- [Task set]
**a.** Transcribe the part of the passage on the British campaign against slavery that opens with the words containing "In all of human" and closes with "permanent, full-time organizer.".
**b.** Render this sentence from the passage on the British campaign against slavery in Spanish: "In all of human experience, there was no precedent for such a campaign."
** start Quoted passage **
The committee now had to ignite its crusade in a country where the overwhelming majority of people considered slavery totally normal. Plantation profits gave a major boost to the British economy, and the livelihood of tens of thousands of seamen, merchants, and shipbuilders depended upon the slave trade. How to even begin the massive job of changing public opinion? More than nine out of ten Englishmen, and all Englishwomen, could not even vote. Without this most basic right, could they be roused to care about the rights of other people, of a different skin color, an ocean away?


 


In all of human experience, there was no precedent for such a campaign.


 


“Success to the Trade”


 


In June of 1787, Thomas Clarkson got on his horse again and set off for the big slave-ship ports of Bristol and Liverpool. He was looking for veterans of the trade who could eventually testify before parliamentary hearings. he would also distribute pamphlets and quietly set up local abolition committees. Amazingly, for many years to come, he would be the movement’s only permanent, full-time organizer.
** end Quoted passage **
** start Material provided **
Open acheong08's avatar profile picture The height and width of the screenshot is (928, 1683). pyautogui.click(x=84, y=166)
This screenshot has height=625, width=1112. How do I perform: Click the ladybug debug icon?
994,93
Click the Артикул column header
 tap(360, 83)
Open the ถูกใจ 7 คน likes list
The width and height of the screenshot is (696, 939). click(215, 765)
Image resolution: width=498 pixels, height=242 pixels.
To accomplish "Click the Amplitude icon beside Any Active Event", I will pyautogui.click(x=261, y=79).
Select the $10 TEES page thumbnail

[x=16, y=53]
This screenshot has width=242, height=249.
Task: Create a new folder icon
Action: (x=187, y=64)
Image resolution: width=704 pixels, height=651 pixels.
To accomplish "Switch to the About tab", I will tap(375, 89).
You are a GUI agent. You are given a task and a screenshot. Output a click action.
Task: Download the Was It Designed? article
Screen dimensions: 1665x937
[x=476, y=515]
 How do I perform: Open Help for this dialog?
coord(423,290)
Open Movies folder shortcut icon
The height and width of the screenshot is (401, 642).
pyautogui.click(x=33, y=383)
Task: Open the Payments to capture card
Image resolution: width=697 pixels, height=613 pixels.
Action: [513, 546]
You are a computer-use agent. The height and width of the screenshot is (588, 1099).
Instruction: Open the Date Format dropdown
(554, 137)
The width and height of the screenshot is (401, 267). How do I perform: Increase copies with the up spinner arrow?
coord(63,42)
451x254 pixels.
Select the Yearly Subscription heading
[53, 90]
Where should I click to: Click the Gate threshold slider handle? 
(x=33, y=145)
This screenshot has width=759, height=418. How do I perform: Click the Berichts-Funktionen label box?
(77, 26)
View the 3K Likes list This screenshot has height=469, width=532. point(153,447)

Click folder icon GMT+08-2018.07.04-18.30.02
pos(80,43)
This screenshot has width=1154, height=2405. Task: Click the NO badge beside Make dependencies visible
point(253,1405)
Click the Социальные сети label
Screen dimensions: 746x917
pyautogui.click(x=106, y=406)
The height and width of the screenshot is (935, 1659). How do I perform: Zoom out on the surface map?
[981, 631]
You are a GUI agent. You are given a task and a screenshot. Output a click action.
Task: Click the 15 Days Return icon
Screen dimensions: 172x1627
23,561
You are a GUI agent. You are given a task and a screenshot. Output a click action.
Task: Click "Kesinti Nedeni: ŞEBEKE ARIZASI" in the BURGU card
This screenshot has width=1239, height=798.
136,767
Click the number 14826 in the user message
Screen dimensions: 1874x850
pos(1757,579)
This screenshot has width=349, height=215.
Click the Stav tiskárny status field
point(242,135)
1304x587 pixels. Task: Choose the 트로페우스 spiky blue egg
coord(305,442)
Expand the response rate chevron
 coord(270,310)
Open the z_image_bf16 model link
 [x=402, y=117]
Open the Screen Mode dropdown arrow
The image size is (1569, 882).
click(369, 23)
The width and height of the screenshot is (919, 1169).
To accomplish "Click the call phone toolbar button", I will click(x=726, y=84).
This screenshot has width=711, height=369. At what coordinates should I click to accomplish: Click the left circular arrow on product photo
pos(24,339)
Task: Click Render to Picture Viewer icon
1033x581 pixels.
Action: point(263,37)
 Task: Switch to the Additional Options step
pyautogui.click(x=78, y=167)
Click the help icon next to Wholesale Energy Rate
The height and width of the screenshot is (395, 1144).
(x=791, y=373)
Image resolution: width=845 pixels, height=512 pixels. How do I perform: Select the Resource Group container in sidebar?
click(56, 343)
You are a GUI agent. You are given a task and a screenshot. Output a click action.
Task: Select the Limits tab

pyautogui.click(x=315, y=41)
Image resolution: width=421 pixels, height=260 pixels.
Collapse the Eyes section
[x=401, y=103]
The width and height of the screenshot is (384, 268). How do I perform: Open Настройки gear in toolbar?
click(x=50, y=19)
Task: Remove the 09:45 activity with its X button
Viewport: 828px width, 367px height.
** end Material provided **
- [Answer list]
**a.**
In all of human experience, there was no precedent for such a campaign.


 


“Success to the Trade”


 


In June of 1787, Thomas Clarkson got on his horse again and set off for the big slave-ship ports of Bristol and Liverpool. He was looking for veterans of the trade who could eventually testify before parliamentary hearings. he would also distribute pamphlets and quietly set up local abolition committees. Amazingly, for many years to come, he would be the movement’s only permanent, full-time organizer.

**b.** En toda la experiencia humana, no había precedente para una campaña semejante.